Budget 2023: This Law Plays A Key Role In Government Expenses

The Union Budget is not a single document. It is a list of 13 documents and three of them - Annual Financial Statement (AFS), Demands for Grants (DG) and the Finance Bill - are mandated by Article 112,113 and 110(a) of the Constitution. Some documents are explanatory notes, which support the mandated documents with narrative for quick or contextual references.  

There are two other documents which are a 21st Century addition to the Union Budget. These documents - Macro-Economic Framework Statement and Medium-Term Fiscal Policy cum Fiscal Policy Strategy Statement - are statements under the Fiscal Responsibility and Budget Management (FRBM) Act, 2003. These documents broadly look at the economic health of the country.  

What is the FRBM Act? 

This Act was enacted in 2003 to help the Centre adhere to the path of fiscal consolidation, which refer to concrete policies for reducing government deficits and debt accumulation. It came into force on July 5, 2004. The Act mandates the Centre to limit the fiscal deficit up to three per cent of Gross Domestic Product (GDP) by March 31, 2021. It further mandates the Centre to limit the General Government Debt to 60 per cent of the GDP and the Centre's Debt to 40 per cent of GDP, by March 31, 2025. 

However, the central government has never been able to meet the three per cent target. The three per cent fiscal deficit ceiling is purportedly inspired from the Maastricht treaty, which required annual budget deficits to not cross three per cent of the GDP. However, not just India but several European nations too have not been able to respect the ceiling.  

Macro-Economic Framework Statement 

The Macro-Economic Framework Statement assesses the GDP growth prospects, domestic economy and the stability of the external sector. It also looks at the fiscal balance of the Centre, which measures the difference between total government spending and revenue. This balance can more often be negative in the modern world, leading to fiscal deficit.  

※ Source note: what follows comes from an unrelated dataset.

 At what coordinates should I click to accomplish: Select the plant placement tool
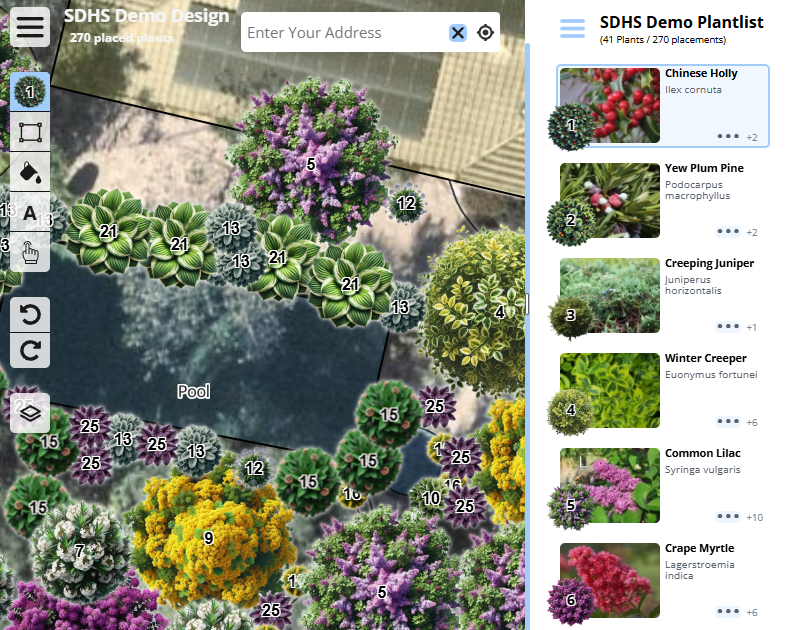[30, 93]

In 2021-22, India's fiscal deficit was at 6.8 per cent of GDP. As per last year's data, the total expenditure in Budget Estimate (BE) 2021-22 was estimated to have increased by one per cent over Revised Estimate 2020-21.  

"The Fiscal deficit of the Central Government during April to November 2021 stood at 46.2 per cent of the BE, much lower compared to 135.1 per cent during the same period in 2020-21 and 114.8 per cent during the same period in 2019-20," the 2022 statement tabled by Finance Minister Nirmala Sitharaman noted.  

Medium-Term Fiscal Policy cum Fiscal Policy Strategy Statement 

The other document, Medium-Term Fiscal Policy cum Fiscal Policy Strategy Statement, sets the three-year rolling targets for specific fiscal indicators - Fiscal Deficit, Revenue Deficit, Primary Deficit, Tax Revenue, Non-tax Revenue and Central Government Debt.  

It also explains how the current fiscal policies are in conformity with sound fiscal management principles and gives the rationale for any major deviation in key fiscal measures. For instance, the Covid-19 pandemic led to unprecedented levels of spending, resulting in higher fiscal deficit.  

"Notwithstanding the uncertainty and challenges posed by the pandemic, the Central Government has demonstrated commitment to credible fiscal consolidation in its Budget of FY 2021-22 and FY 2022- 23... As a result, the Indian economy is expected to return to a more stable growth trajectory over the medium term," the document read.